*Assignment A:* Please write out the part of the article on independent directors starting with "Profit- obsessed top" and going on through "the collective lament.".
*Assignment B:* Write the next part of the article on independent directors, picking up after its last sentence.

*Text:*
++++++++++++++++++++

The most common charge levelled against administrators and bean counters is that they are often innocent of domain knowledge and are obsessed with budgets and cost-cutting.

Profit- obsessed top managements tend to listen more to the administrative viewpoints much to the chagrin and dismay of those well-versed in the bread and butter applications of an organisation, is the collective lament.

The Standing Conference of Public Enterprises (SCOPE) has gone on record bemoaning the lack of domain knowledge of independent directors of public sector companies. According to it, many of them are direly in need of induction training that threatens to shorten the useful span of their three-year tenured sinecure.

Independent directors are supposed to bring their unique expertise to the table and act as a sounding board for the more hands-on executive directors, besides watching over the interests of the public shareholders.

But the experience the world over is nothing to write home about. If anything, it is depressing. The two scams of epic proportions — Enron in the US and Satyam in India - happened under the very noses of independent directors.

Wrong expectations

Indeed, policymakers have got it wrong when they expect independent directors to have a sobering influence on the rapacious executive directors. And they are even more wrong when they expect them to play the whistleblower role.

The shortcomings of the institution of audit cannot be made up by the once-in-the-blue-moon independent directors. That independent directorships have become the happy hunting ground for retired bureaucrats in countries marked by dirigisme and for successful professionals- turned-socialites is common knowledge.

++++++++++++++++++++

*Data to examine:*
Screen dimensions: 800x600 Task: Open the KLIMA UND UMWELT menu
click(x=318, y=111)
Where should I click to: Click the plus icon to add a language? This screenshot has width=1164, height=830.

++++++++++++++++++++

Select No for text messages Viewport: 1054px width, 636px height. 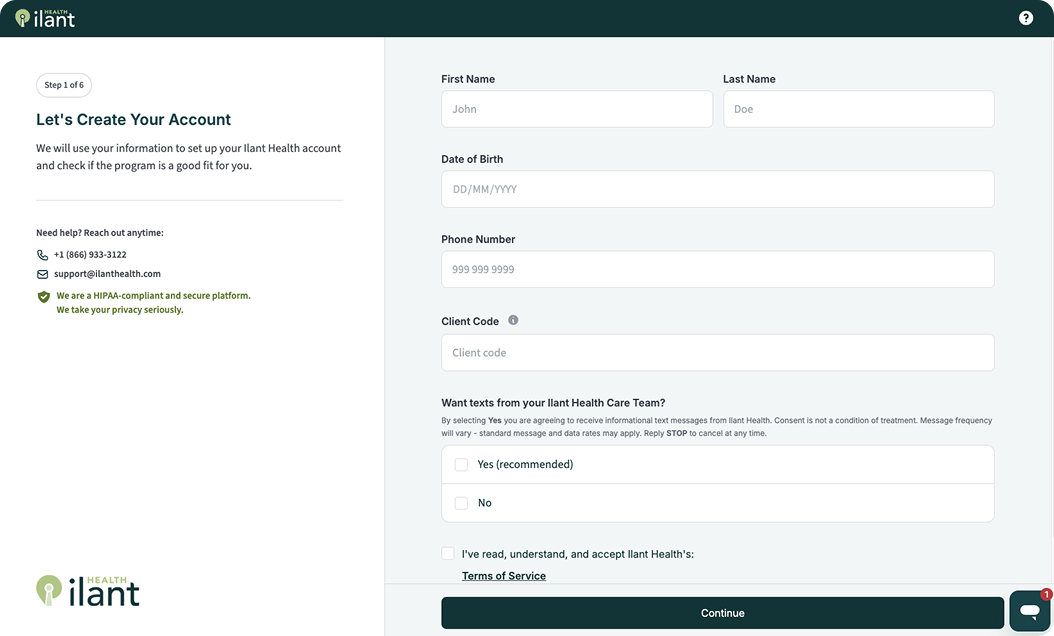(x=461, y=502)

++++++++++++++++++++

*Task answer A:*
Profit- obsessed top managements tend to listen more to the administrative viewpoints much to the chagrin and dismay of those well-versed in the bread and butter applications of an organisation, is the collective lament.

*Task answer B:*
Air India's mess and steady descent into nothingness couldn't be stemmed by a battery of independent directors, some of them drawn from the tinsel world. Successful advocates have always found berths on boards of companies. It is another matter that their eyes are always on the litigious possibilities a corporation teems with. Retired successful bankers are the flavour of the season, especially with failing and flailing companies.

Norms for selection

This is not to berate independent directors and question their relevance. The point is independent directors are handpicked by the promoter-directors in private sector often for extraneous considerations.

SCOPE swings to the other extreme and recruits them for public sector companies after inviting applications!

As a sequel to this worldview of independent directors, now they are proposed to be rated on a performance matrix in view of the sobering realisation that many of them remain mute spectators in board meetings, primarily due to lack of domain knowledge. In a country where celebrity status is perceived to be the sole prerequisite for independent directors, well-meaning initiatives like the one by Prime Database to maintain a panel of putative independent directors was lauded, but has come a cropper.

Independent directors ought to bring about knowledge addition in board meetings. A successful doctor can contribute immensely to the board meetings and business of a pharmaceutical company just as a successful geologist can to the fortunes of an oil exploration company.

An independent director should be a self-starter instead of being the one requiring extensive induction training and performance rating. Lest they are picked for wrong reasons, independent directors must be made to pass the litmus test of relevance may be through an honest appraisal by independent auditors.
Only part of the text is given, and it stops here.